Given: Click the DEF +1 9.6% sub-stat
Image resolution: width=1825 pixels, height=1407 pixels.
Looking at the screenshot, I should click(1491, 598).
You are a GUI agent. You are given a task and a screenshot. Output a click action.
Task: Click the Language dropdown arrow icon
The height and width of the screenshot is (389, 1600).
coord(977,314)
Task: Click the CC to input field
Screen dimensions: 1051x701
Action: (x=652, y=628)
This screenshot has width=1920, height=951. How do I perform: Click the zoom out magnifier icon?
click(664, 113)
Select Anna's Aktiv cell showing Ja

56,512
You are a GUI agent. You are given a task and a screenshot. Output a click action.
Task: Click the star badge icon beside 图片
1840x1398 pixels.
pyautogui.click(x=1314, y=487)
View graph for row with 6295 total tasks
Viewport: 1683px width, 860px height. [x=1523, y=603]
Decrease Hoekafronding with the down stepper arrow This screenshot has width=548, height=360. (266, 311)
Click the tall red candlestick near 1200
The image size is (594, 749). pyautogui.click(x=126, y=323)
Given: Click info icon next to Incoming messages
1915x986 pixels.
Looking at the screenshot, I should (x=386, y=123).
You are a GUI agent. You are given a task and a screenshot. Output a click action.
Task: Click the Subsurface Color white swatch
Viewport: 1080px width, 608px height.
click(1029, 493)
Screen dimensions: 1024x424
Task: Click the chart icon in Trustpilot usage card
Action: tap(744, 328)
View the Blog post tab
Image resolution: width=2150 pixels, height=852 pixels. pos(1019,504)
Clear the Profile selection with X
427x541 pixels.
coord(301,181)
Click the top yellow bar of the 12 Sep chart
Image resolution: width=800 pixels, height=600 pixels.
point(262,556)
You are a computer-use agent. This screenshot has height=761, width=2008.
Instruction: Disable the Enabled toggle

+ + +

**EXERCISE DIRECTIONS**
Retype, exactly and with nothing added, the lines of the material above from the first through the one that contains "Task: Click the Language dropdown arrow icon".

**WRITTEN ANSWER**
Given: Click the DEF +1 9.6% sub-stat
Image resolution: width=1825 pixels, height=1407 pixels.
Looking at the screenshot, I should click(1491, 598).
You are a GUI agent. You are given a task and a screenshot. Output a click action.
Task: Click the Language dropdown arrow icon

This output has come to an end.